Juara karate Afghanistan, Meena Asadi, khawatir karier atlet perempuan yang masih di Tanah Airnya terancam akan tamat menyusul kembali berkuasanya Taliban.
Meena meninggalkan Afghanistan ketika dia berusia 12 tahun dan pergi ke Pakistan. Saat itu ia mulai ikut berlatih dan kemudian mewakili Afghanistan di South Asian Games 2010.
Dia kembali ke Kabul tahun berikutnya dan membuka klub olahraga. Namun ia terpaksa melarikan diri untuk kedua kalinya karena kekerasan yang terjadi. Pelariannya bersama suami berakhir di Indonesia dan kini mereka memiliki seorang anak perempuan berusia 1 tahun.

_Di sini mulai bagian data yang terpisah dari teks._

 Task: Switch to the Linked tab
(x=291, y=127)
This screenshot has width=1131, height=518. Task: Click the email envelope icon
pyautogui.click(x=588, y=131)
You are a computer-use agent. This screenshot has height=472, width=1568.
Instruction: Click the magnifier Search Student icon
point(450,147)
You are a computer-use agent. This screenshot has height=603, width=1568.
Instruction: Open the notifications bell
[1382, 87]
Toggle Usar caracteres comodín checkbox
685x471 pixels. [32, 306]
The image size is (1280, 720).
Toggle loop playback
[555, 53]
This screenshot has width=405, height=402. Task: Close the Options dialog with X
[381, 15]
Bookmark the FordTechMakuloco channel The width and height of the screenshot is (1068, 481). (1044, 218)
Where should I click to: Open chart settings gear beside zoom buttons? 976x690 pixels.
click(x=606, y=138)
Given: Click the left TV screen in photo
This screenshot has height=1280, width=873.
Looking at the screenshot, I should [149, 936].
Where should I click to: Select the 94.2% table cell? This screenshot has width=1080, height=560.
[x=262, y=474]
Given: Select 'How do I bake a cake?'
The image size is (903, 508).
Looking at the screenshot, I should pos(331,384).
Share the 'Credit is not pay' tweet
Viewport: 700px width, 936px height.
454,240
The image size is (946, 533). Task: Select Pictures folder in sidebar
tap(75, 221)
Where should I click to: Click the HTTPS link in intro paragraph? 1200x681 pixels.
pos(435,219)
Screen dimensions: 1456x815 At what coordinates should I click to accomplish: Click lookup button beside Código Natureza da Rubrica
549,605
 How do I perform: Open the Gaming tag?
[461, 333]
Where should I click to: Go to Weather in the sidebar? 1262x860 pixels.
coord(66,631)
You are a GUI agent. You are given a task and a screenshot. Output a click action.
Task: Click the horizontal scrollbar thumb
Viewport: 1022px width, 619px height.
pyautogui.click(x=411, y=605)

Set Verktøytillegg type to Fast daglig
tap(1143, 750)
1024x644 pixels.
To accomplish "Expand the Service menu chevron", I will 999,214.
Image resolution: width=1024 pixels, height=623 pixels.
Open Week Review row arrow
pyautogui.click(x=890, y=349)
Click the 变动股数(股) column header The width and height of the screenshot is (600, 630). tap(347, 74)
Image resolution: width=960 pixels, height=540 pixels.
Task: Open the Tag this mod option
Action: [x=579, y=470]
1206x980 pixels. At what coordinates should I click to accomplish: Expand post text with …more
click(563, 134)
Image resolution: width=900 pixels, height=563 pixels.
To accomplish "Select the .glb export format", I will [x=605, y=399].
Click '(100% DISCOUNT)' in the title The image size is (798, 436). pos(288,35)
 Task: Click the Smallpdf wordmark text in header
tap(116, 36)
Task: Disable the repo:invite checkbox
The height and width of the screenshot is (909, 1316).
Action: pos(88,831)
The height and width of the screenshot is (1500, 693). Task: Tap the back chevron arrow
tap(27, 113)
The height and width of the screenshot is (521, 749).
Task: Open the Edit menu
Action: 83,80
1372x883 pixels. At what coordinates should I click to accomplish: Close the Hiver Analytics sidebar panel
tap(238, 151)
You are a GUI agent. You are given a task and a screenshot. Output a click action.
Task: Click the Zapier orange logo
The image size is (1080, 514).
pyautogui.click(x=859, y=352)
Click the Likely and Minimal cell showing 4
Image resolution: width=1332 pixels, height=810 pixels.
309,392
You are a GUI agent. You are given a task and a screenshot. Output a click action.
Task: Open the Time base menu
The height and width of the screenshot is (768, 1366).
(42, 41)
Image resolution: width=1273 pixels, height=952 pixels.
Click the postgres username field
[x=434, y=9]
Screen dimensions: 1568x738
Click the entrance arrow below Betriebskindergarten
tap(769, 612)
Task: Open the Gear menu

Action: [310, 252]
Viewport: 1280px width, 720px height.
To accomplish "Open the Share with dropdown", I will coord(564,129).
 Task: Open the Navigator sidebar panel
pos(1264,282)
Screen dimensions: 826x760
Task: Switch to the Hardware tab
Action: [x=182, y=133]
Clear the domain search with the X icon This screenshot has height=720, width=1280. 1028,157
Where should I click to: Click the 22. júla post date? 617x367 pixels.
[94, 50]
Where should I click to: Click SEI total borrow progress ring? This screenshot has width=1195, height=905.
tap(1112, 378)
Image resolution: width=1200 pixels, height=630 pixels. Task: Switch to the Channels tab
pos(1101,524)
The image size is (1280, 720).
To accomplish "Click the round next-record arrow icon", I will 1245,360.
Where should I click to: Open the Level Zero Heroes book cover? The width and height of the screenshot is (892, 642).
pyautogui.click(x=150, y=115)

"Saya merasa sengsara. Saya kehilangan harapan dan orang-orang di negara saya juga kehilangan harapan mereka," kata Meena kepada Reuters di sebuah studio di Cisarua, di mana dia mengajar karate kepada para pengungsi.
Ketika Taliban memerintah Afghanistan dari 1996 hingga 2001, interpretasi ketat mereka terhadap hukum Islam terkadang diimplementasikan secara brutal. Mereka menetapkan bahwa perempuan tidak boleh bekerja dan anak perempuan tidak dapat bersekolah. Perempuan harus menutupi wajah mereka dan ditemani oleh kerabat laki-laki saat keluar dari rumah mereka.
Dengan kembalinya Taliban di Kabul, Meena takut akan apa artinya itu bagi kemajuan yang dibuat oleh rekan-rekan senegaranya.
Pekan ini, mimpi atlet taekwondo Zakia Khudadadi menjadi atlet perempuan pertama Afghanistan di Paralympic Games, hancur karena kekacauan di Kabul.
"Semuanya selesai untuk atlet perempuan," kata Meena, yang merupakan satu-satunya atlet perempuan yang mewakili Afghanistan di Kejuaraan Karate Asia Selatan 2012, di mana dia memenangkan dua medali perak.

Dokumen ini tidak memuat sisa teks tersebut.